Flibanserin: a serendipitous story

Abstract

Female sexual disorders are increasingly being recognized in the population and hypoactive sexual desire disorder (HSDD) is one of the commonest sexual disorders among females. The prevalence of the disease varies between 10-20% in the Caucasian population. Testosterone is the only treatment that is approved by the European Medical Agency. Flibanserin is a drug that has been approved by the US FDA for HSDD among pre-menopausal women in 2015. Flibanserin is a 5-HT1A receptor agonist and 5-HT2A receptor antagonist that rebalances the neural circuitry involved in processing sexual desire by reducing serotonin activity and enhancing dopamine and epinephrine activity. The efficacy of the drug was confirmed in three pivotal randomized placebo control trials in premenopausal women who consumed the drug for 24 weeks.
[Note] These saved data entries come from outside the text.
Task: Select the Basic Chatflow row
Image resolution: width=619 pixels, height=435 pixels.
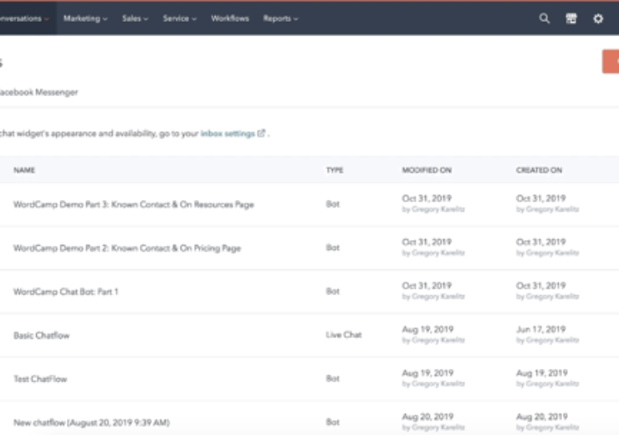Action: [41, 335]
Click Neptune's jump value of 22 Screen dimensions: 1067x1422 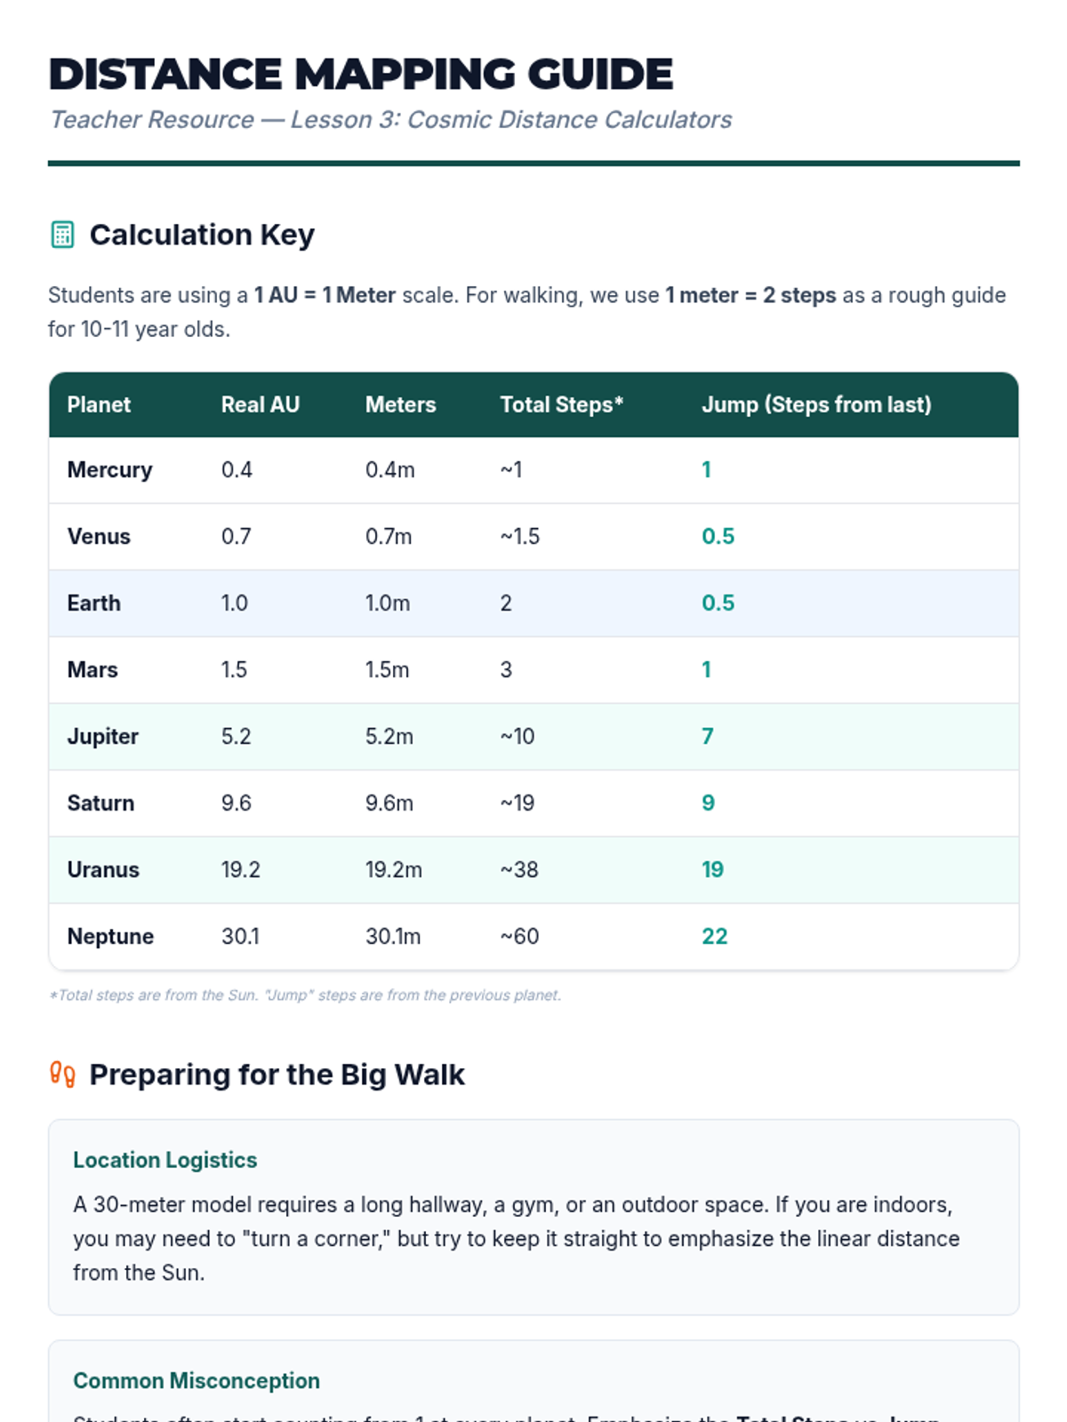[714, 937]
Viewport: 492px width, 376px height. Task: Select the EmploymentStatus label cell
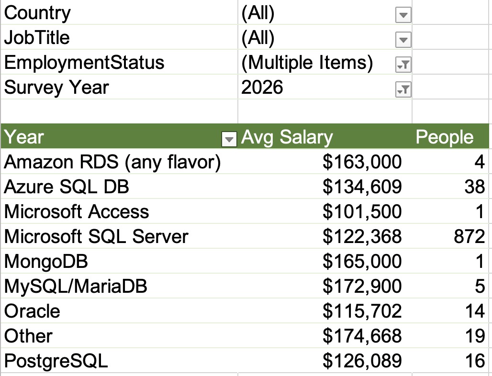click(x=84, y=63)

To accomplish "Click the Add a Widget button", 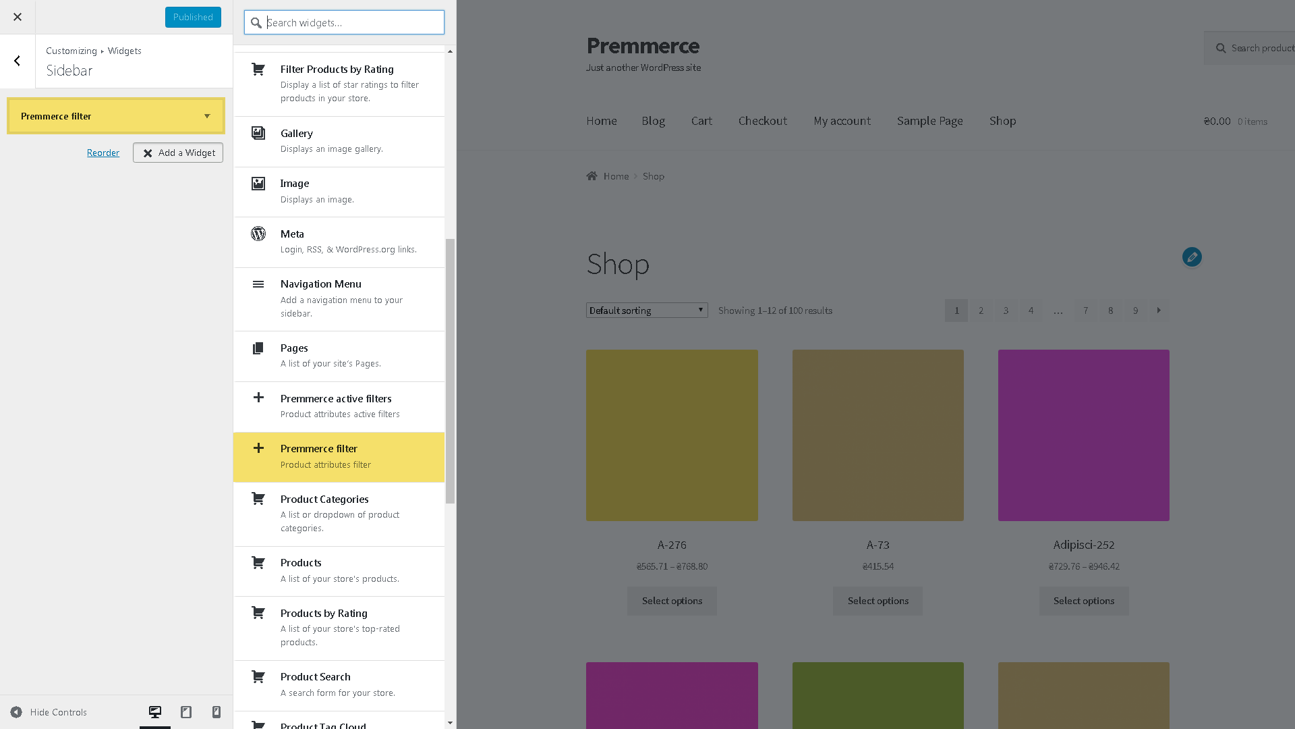I will tap(178, 153).
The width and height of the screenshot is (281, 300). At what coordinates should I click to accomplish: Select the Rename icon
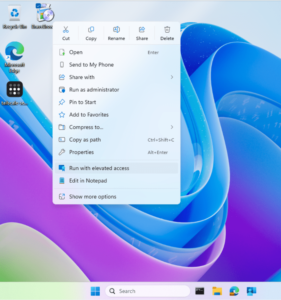116,30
There was a significant improvement in the number of sexually satisfying events. The most common safety concerns for flibanserin as seen in clinical trials were somnolence, hypotension and syncope. The drug is prescribed at a dose of 100 mg once daily at bed time. The marginal efficacy of the drug coupled with other safety concerns, such as hypo-tensions have given room for much criticism over the drug’s approval by the FDA. Nevertheless, on a positive note the serendipitous discovery of flibanserin and its repurposing for HSDD is a compelling narrative in its drug development history. It remains to be seen if the long term safety of the molecule and the efficacy of the molecule in non-trial settings could make it an attractive pharmaco-therapeutic option for HSDD.